When a sample, for example a blood sample, is withdrawn from a patient into a sample or test tube, all the sample tubes used are coded with sample and patient information. The coding is generally provided in the form of a one or two dimensional barcode on a sticker which the analyst attaches to the side of the sample tube. The coding contains information on the sample and analyses to be performed on the sample. All this information between the automated sample transfer and handling system and the analyzers is collectively coordinated by the laboratory information system (LIS).
A commercial or a hospital clinical laboratory handles thousands of samples a day. It is of utmost importance that all errors in the process are minimized and the system operates reliably and smoothly. Usually sample tubes are placed on carriers moving along a track operating between the various analysis stations. The LIMS system instructs the system to convey the sample tubes to correct analyzers (analysis stations) according to the information given in the sample tube bar code and/or carrier RFID chip. Details between different systems vary, but in general there are code reading positions along the track and at every line cross sections so that the sample tubes are directed on a correct route. An example of such a system may be found in U.S. Pat. No. 5,605,218 or 6,520,313.
There are occasions in the process when the data is only read from the sample tubes, for example when the samples are moved from sampling laboratory or cold storage to automated transport and analysing system. The sample tubes are lifted with a gripper. The gripper moves down vertically to grab the tube from its cap and/or upper sidewalls. The attachment of the gripper claws and/or fingers against the tube must be secure but not too tight to break the tube. The tube is transferred horizontally to the receiving position and the gripper moves the tube down and releases the tube by opening up the claws when the tube sits securely in its place.
One type of gripper comprises two elongate gripping fingers and an actuator for moving the fingers in relation to each other. The fingers are in upright position and the movement occurs in perpendicular direction in relation to the longitudinal dimension of the fingers. The actuator may operate on pressurized air, electrically, by magnets or by any common actuating means. Such actuators are readily available and they can be equipped with suitable type of fingers for gripping the articles that are handled.

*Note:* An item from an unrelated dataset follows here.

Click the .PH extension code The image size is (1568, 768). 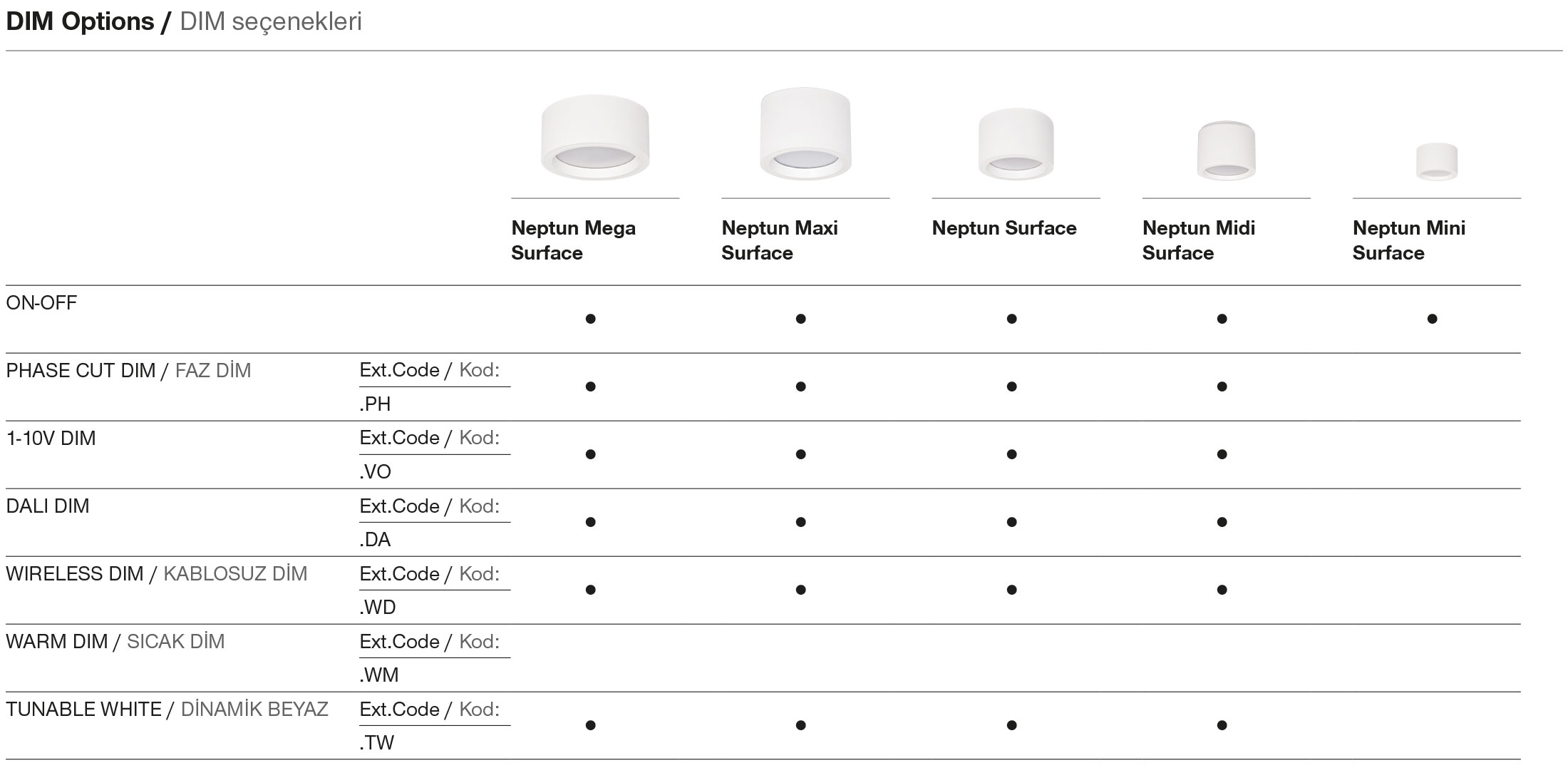[376, 404]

One problem related to the above described grippers is possible errors in reading the bar code on sample tubes. As the bar codes are attached to sample tubes manually and they may be quite long, the sticker with the bar code may reach close to the cap or mouth of the sample tube. In such case the fingers of the sample tube may extend over the bar code. If the bar code is partially covered by the finger, the bar code can't be read reliably. This problem has been solved by returning the sample tube to picking point, releasing the grip and rotating the gripper of tube whereafter the code is read again. This slows the process down. Slowing of the process decreased productivity but a more severe problem is danger of deterioration of samples that must be analysed and treated rapidly. Another possibility is to use a gripper having three or more thin fingers. A problem with multiple fingers is that mechanisms for moving multiple fingers are quite complicated.